Division of inherited property
This time we will talk more about the division of inherited property, according to the Korean inheritance law.
In our example from the previous article, Mike had left an inheritance in the amount of USD 700,000 before passing away. The immediate family members who might be potential heirs included his mother Jessie, spouse Rose, and children Hope and Wish.
As explained in the same article, Rose, Hope, and Wish are all in the first order of inheritance, and their shares would be a respective USD 300,000, USD 200,000 and USD 200,000.
If the inherited estate was worth USD 700,000 in cash, the heirs would receive their respective shares as described above and that would end the matter.
However, what if the inherited property is an apartment?
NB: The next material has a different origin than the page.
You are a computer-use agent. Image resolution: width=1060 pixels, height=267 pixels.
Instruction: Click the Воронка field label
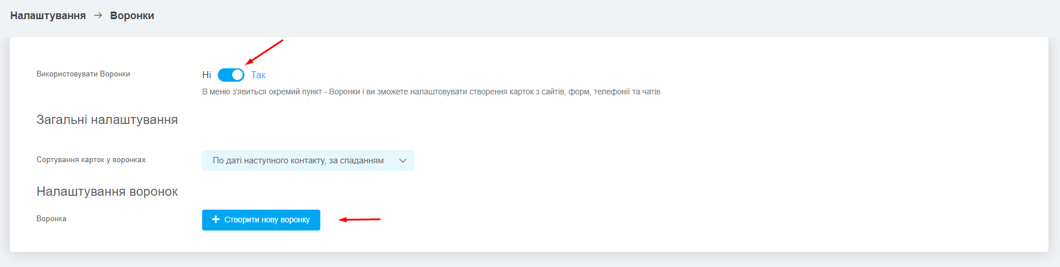(52, 219)
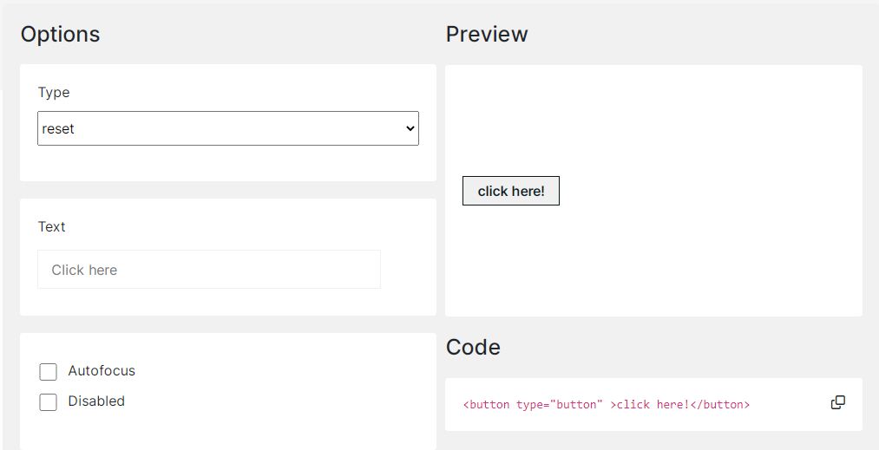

How are the inheritors going to get their shares in practice?
This is how the Korean Civil Law puts it:
Article 1012 (Determination of Method Division or Forbidding Division by Will)
An inheritee may by will determine the method of division of the inherited property, entrust a third person with such determination, or forbid division for a period not exceeding five years from the time of the commencement of the inheritance.
Article 1013 (Division by Agreement) (1) Except as mentioned in Article 1012, co-inheritors may, at any time, effect the division of the inherited property by their agreement.
(2) The provisions of Article 269 shall apply mutatis mutandis to the division of the inherited property mentioned in paragraph (1).
Article 269 (Methods of Partition) (1) If, with regard to the methods of partition, no agreement can be reached among the co-owners, any co-owner may file an application for partition with a court.
(2) If partition of the property itself cannot be effected, or if there is an apprehension that the property may considerably depreciate in value as a result of partition, the court may order a sale thereof by official auction.
Article 1015 (Retroactive Effect of Division)
Division of an inherited property shall be effective retroactively from the time of the commencement of the inheritance: Provided, That the rights of third persons shall not be prejudiced thereby.
Following the provisions above, we can conclude that either Mike could establish the way of property division in a will, entrust a third party with this task or even prohibit the division of property for up to 5 years.
In the case Mike dies without leaving a will that would provide for a way to divide his property, the inheritors can of course make an agreement as set out in Article 1013 above, regarding the division of property. In our example, Hope and Wish can transfer their shares to their mother, Rose, so that she can unilaterally receive all inherited property.
But what should we do if an agreement between the heirs could not be reached or one of the heirs failed to carry out the conditions of the agreement? Suppose that Wish agreed to transferring all rights to the inherited property to her mother, but then she changed her mind and decided not hand over her 2/7 share. In this case Rose will be able to file an application for the inherited property division in accordance with paragraph 2 of article 1013 and article 269 of the Civil Act.
Division of inherited property, as shown above, after the commencement of inheritance, i.e. after Mike’s death, affects the property rights ex post facto. It means that if, for example, Rose, Hope and Wish all decide to place the property under Rose’s name and, accordingly, conclude a property division agreement, from the legal point of view it will be considered as if Rose inherited Mike’s property at the moment of his death.